In the diagram below, Bird and Dinosaur have been deconstructed (as a simple example). This deconstruction allows us to create new unique animals and apply behaviors, such as walking and flying, to the unique animal.

Animal Deconstruction


To monetize internal systems, you must think similarly about abstract deconstruction. Deconstruction produces a framework that allows developers to create unique applications. However, one must not confuse REST and API as the same. REST is an architectural style that uses the HTTP URL to access information. URLs can be consumed by APIs or accessed as RAW URLs. Let’s not lose sight of what REST stands for; Representational State Transfer, which means transferring the state and make-up of data via a URL.  REST’s ideal purpose is for data.

Now let’s look at a more concrete example. If a company wants to gain developer adoption, decision makers would align assets so one asset alone would not accomplish much. However, one asset combined with other assets would create something interesting and viable. Instead of looking at the enterprise as a whole, try to look at each individual platform’s characteristics and behaviors in the abstract as shown in the diagram below.

Deconstruction Example

From the abbreviated diagram above, as a developer, I can now begin to imagine mixing and matching the various attributes and behaviors into some type of software product, or incorporating attributes and behaviors into my own product. To focus on parts instead of predetermined functionality allows a developer’s imagination to flourish.

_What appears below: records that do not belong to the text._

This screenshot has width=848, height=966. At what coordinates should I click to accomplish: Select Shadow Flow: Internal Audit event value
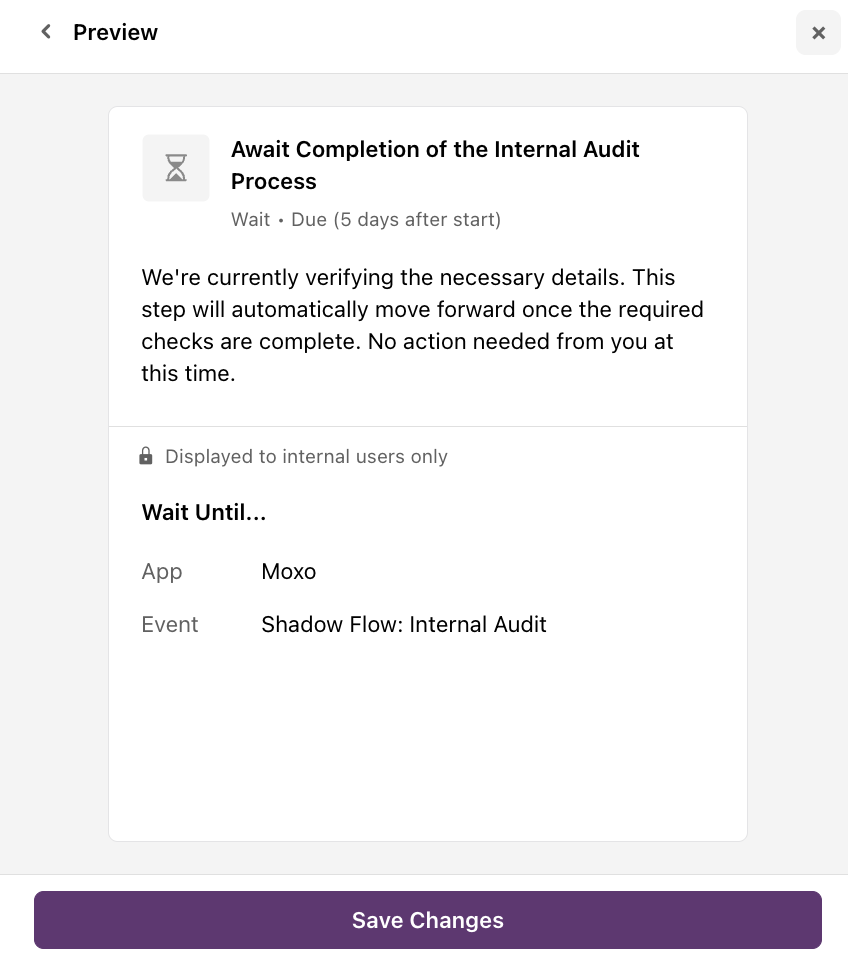click(404, 624)
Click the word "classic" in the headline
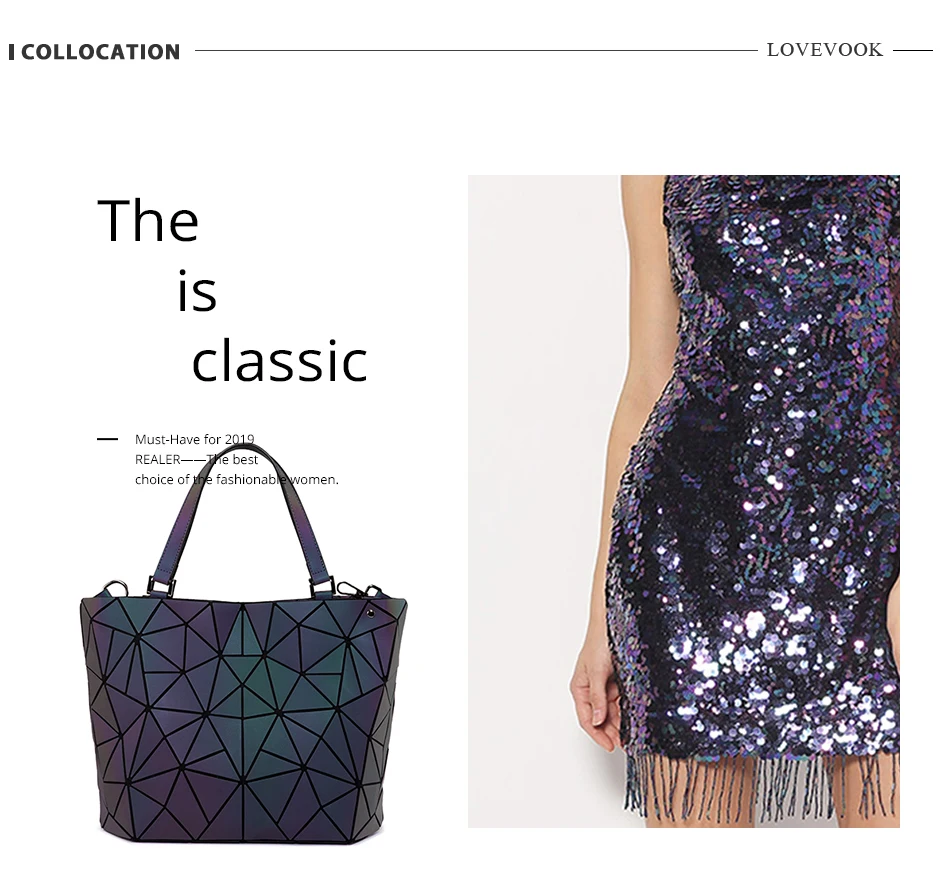950x895 pixels. [x=279, y=361]
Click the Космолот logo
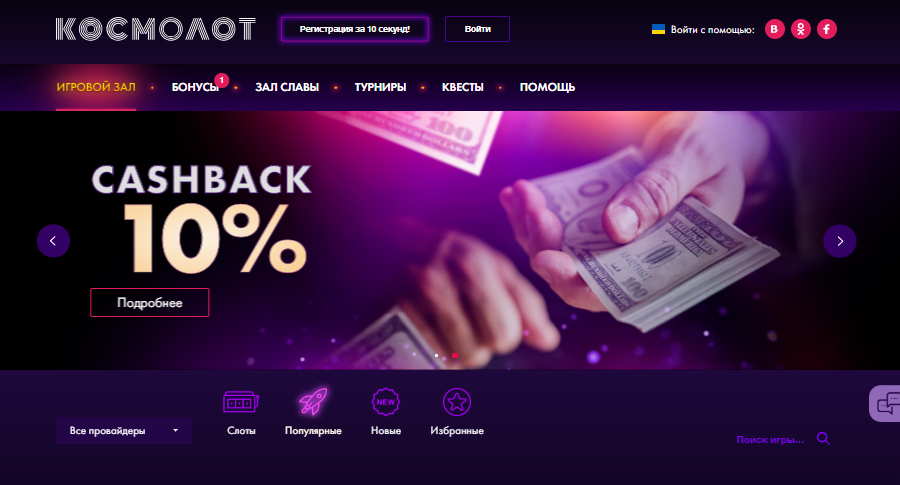900x485 pixels. [155, 29]
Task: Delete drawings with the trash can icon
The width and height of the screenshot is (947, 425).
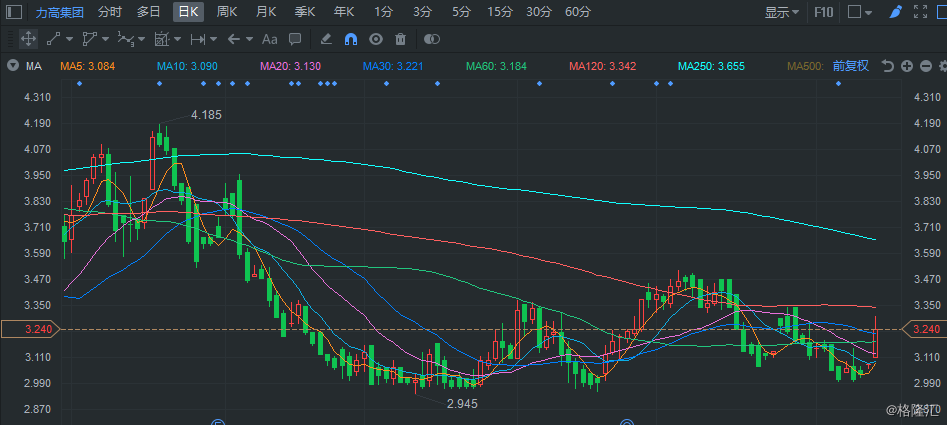Action: [x=400, y=39]
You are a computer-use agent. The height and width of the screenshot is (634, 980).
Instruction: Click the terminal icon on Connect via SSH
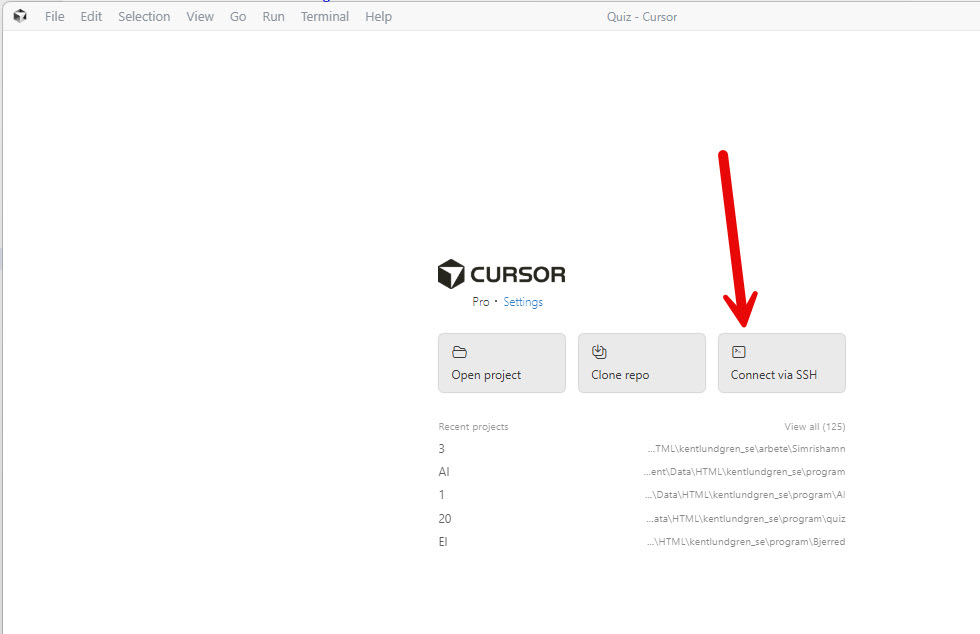(x=739, y=351)
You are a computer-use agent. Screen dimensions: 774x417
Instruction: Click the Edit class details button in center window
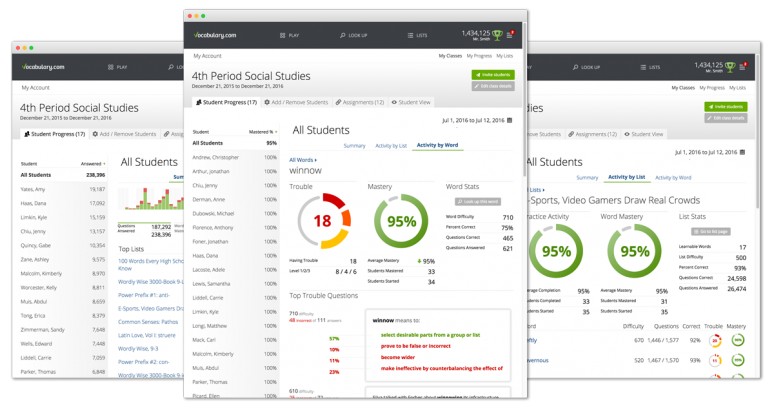click(492, 87)
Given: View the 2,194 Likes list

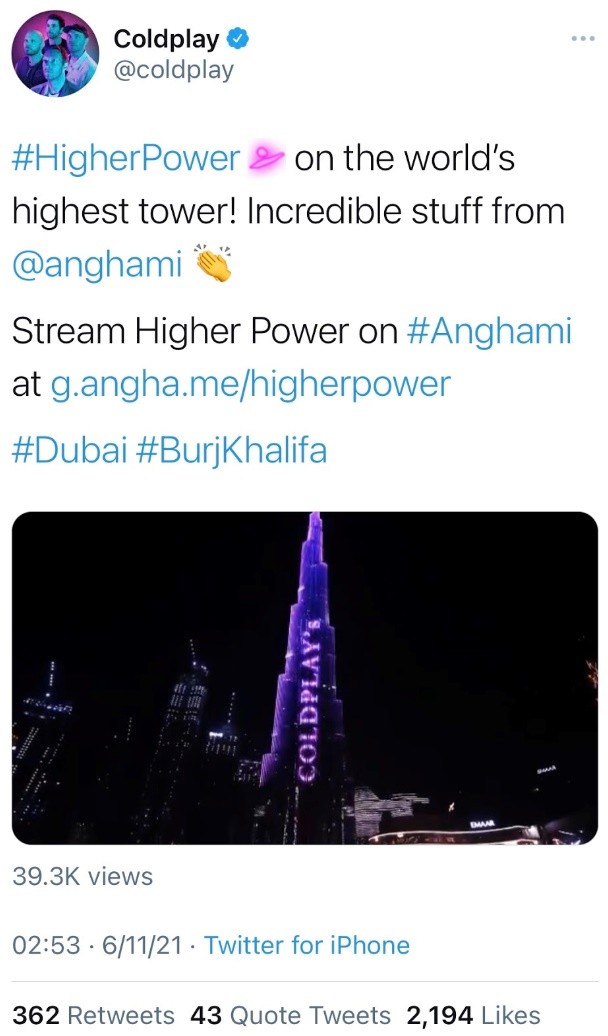Looking at the screenshot, I should 473,1015.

When each infrastructure asset independently evolves and gains a consistent interface the benefit to a company lies in monetizing exposed assets to external developers. After you have deconstructed  the internal systems, you then want to create unique offers (or products) to show developers how they too can use the framework to create their own products. In the diagram below, a telecommunication company could leverage Voice, Media and the SMSC to create a framework and possibly allow developers to create something totally new. Leveraging and monetizing internal systems can be done with the right mindset.

REST as Template Services

Template ServicesCompany management consistently struggle with exposing internal products as REST services. There is a lack of balance between organizing internal products to be used in combination with other internal products (to create a new type of service) and REST principles.  Understanding the difference between controllers and REST resources will eliminate confusion and misuse of fundamental REST principles.

Previously explained, REST is best used for static objects that Create, Retrieve, Update, and Delete  (i.e., the HTTP equivalent POST, GET, PUT, and DELETE). If the service acts as a function, consider designing the service as a REST controller (see How to identify objects as REST Controllers or Resources). Otherwise, the service is data.

The ultimate REST architecture is a service structure that combines with other REST services to create a totally new service as depicted in the following diagram:

A Powerful REST Architecture that Focuses on Monetization

REST Template Services

The platform is the application, or system exposed to external developers. Platforms are used individually or with other Platforms to create unique services.

The service template defines configurable attributes of a platform. The service template is used to create a service, which has commercial value to an enterprise or an independent developer.

The service variant is a configured version of a service template.  The service variant is an item with the necessary configuration to provide value to a developer and supports necessary provisioning actions.

An offer is a bundle of services exposed via an API, which consist of one or more service variants, offered to developers for consumption to create applications.

In summary, when creating a REST architecture remember one internal service can be used with another to create a completely new API.  Try to stay abstract. Do not release a finished product as a REST service by pointing the URL to the product. When a finished product is used as a REST service, a developer has no options to consume the API.  Separate data as resources and actions as controllers.  Nouns vs verbs.